Has nothing to do with GB-PVR or NPVR, but I tried WatchHDTV a long time ago (before I bought my HD-PVRs) and now it seems to have died/stagnated. Anyone know what happened to it? Just curious.
Either of your systems should be pretty satisfying for NPVR, but obviously the 939 system with the HD4550 card will be better (you may notice from my sig that's pretty much what my system is). Even that x1650 Pro ought to do ok (a couple years ago I got pretty nice HD from an ATI 9600, and the x1650 is two generations past that). I'm not sure why you're getting that message from the Catalyst installer; I was under the impression that catalyst ought to load on any desktop system with a radeon card... it's only notebooks where you often have to get vendor-specific versions of the driver. You might try completely uninstalling any gigabyte version of the driver, then install Catalyst.
I didn't expect to see a problem either using the ATI drivers. Many moons ago, ATI drivers were only for "built by" ATI boards, but think that was changed several years ago. Have long experience playing with Catalyst driver versions & MMC versions to get the "right" combo; once found, it was a rock solid system. That's why I'm wondering what versions of display/tuner drivers folks here are using. Still looks like ATI based hardware is very good, but drivers are very touchy and a PIA to set-up.
dianedebuda Wrote:Things like minimum cpu, memory, supported tuners, etc. Happy to post what I have, but if I'm just missing this info, it'd be better to have someone direct me to the "proper" spot.
A start: http://www.nextpvr.com/nwiki/pmwiki.php?...requisites
Wow, McBainUK. After looking at that page, I realized I *had* seen it already, but it just didn't register - guess I'd looked at too many wiki pages & posts and forgot. Or maybe the "modern video card" sounded too vague and made me discard it from memory. Whatever. But that was what I was looking for. Duh. Finger-to-head gun. Bang.

Still like to know what drivers folks are using for my video/tuners though. Think I'll restore my system to pre-driver install status & retry the ATI 10.2 video and Theater 9.12 drivers then give npvr a shot today.

Thanks.
I guess I'm just not sure why you're worrying so much about driver versions.

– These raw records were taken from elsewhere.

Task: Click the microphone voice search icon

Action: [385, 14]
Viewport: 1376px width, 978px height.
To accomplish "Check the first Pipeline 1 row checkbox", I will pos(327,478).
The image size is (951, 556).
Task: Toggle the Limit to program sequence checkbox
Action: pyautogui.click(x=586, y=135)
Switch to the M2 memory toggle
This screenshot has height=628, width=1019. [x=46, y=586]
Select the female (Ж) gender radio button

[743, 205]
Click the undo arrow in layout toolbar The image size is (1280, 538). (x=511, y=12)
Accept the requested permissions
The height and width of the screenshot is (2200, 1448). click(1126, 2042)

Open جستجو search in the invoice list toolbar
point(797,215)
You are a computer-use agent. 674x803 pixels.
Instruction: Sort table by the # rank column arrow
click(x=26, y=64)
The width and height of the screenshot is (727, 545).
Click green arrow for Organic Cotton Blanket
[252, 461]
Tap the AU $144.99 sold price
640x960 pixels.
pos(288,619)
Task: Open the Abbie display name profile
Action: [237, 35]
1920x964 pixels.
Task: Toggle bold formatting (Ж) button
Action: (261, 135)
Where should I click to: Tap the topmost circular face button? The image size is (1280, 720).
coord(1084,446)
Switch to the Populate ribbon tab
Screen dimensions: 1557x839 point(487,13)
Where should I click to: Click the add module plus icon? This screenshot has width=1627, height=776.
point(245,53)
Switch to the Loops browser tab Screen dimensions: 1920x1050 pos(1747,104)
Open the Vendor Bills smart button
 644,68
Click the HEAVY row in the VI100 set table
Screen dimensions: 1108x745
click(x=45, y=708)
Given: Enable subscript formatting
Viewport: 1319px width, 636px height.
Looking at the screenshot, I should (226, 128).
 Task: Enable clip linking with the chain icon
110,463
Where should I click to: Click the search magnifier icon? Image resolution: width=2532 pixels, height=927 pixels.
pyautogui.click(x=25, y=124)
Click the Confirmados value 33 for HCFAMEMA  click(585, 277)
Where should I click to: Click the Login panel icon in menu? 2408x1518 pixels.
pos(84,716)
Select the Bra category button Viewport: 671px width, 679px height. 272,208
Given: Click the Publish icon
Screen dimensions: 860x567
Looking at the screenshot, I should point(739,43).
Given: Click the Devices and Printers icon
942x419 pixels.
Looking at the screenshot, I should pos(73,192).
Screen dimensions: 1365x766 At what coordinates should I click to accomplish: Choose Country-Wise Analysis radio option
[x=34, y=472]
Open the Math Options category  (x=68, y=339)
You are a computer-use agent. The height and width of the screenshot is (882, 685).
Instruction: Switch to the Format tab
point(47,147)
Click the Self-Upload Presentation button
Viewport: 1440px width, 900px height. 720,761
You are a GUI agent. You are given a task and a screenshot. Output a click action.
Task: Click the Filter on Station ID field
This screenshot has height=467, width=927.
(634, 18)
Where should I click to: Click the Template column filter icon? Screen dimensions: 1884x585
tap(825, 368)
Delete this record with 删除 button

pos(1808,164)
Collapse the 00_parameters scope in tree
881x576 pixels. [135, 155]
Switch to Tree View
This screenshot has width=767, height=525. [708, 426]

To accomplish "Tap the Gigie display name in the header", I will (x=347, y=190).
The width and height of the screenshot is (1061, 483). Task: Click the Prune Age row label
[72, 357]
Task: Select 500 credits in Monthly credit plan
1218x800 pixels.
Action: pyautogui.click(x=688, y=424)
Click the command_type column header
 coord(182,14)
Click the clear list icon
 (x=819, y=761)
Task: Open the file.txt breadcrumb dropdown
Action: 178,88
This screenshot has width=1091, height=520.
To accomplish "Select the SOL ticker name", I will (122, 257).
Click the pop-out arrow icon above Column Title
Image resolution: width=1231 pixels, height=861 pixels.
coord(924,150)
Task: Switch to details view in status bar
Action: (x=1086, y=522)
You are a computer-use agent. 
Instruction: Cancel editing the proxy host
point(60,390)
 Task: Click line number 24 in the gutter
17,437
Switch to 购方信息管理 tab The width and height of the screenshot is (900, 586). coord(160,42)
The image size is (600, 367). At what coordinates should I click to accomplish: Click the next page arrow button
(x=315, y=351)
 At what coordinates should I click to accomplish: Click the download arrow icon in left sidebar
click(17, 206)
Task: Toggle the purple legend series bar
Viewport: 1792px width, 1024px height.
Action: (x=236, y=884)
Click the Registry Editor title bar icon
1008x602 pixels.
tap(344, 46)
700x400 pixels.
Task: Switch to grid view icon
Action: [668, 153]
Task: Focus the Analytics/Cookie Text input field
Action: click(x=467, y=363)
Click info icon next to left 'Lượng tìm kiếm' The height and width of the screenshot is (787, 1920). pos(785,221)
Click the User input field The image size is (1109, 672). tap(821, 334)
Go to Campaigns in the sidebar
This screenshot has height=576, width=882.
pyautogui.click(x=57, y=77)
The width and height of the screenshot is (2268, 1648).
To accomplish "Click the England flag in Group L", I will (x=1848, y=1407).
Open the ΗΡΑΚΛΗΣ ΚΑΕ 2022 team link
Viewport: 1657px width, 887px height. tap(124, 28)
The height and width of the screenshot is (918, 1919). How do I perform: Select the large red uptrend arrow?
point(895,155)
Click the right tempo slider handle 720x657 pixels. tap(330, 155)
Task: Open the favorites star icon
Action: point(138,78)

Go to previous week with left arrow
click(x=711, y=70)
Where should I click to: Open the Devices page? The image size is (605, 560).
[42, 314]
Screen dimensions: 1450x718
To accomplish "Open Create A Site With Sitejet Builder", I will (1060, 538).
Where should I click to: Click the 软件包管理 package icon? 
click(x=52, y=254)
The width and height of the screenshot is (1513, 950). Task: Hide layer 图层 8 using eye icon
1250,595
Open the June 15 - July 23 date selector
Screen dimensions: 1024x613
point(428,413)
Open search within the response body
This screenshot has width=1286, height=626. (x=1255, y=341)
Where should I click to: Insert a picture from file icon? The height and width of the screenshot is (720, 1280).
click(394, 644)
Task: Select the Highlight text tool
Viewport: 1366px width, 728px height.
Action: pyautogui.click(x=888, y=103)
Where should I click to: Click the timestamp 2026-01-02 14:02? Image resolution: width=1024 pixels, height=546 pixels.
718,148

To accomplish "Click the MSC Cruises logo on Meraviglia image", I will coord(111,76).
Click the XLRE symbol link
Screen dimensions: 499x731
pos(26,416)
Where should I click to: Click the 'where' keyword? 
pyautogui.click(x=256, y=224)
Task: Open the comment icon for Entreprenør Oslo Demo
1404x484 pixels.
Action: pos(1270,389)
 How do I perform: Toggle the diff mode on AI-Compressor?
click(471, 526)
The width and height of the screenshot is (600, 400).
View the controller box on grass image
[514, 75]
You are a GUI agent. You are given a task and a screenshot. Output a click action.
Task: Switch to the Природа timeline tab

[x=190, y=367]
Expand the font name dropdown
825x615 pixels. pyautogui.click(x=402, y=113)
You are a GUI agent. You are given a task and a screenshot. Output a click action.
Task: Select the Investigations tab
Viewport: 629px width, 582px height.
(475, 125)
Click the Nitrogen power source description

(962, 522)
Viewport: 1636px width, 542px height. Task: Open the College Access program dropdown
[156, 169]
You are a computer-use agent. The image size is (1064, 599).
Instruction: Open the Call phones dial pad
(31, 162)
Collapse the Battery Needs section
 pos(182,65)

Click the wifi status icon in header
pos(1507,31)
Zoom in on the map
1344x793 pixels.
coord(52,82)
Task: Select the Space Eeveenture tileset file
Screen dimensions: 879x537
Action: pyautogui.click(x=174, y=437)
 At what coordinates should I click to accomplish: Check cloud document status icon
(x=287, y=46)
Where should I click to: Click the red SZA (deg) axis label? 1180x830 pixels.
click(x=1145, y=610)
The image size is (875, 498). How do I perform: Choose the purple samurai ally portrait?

There's rarely any reason to use anything but the latest version unless you have some specific issue that was broken in the latest release.
Many years of experience with ATI drivers taught me to be very wary 'cause there are many very buggy versions that are released. For example, my HD4550 wouldn't load with the Catalyst 10.2 drivers - got "Setup did not find a driver compatible with your current hardware operating system". According to the ATI site, that and 10.9 (10.10 today) were what was available for the card. The release notes for 10.9 said the WDM package (needed for XP) was not included but available elsewhere on AMD. No link & couldn't find. That's why I tried 10.2. This time, after getting a 10.2 install failure, tried 10.9 & they loaded ok. Weird, but standard for ATI. Also, I've seen ATI actually replace a release and not give it a new release number. So I'm kind of always hoping for the best but expecting trouble with their drivers.
That certainly hasn't been my experience except on rare occaisions or when dealing with somewhat odd-ball cards like AGP versions of PCIe-only radeons (which use an AGP bridge chip that isn't quite fully compatible with the normal drivers). But I've loaded drivers on hundreds of different systems, so any bad luck in a few instances gets overwhelmed by the general 'just-works' success rate on the majority. I suppose it's true that there's always some little niggle with some feature, but even at that level I've found AMD's drivers have been very good in the last couple of years.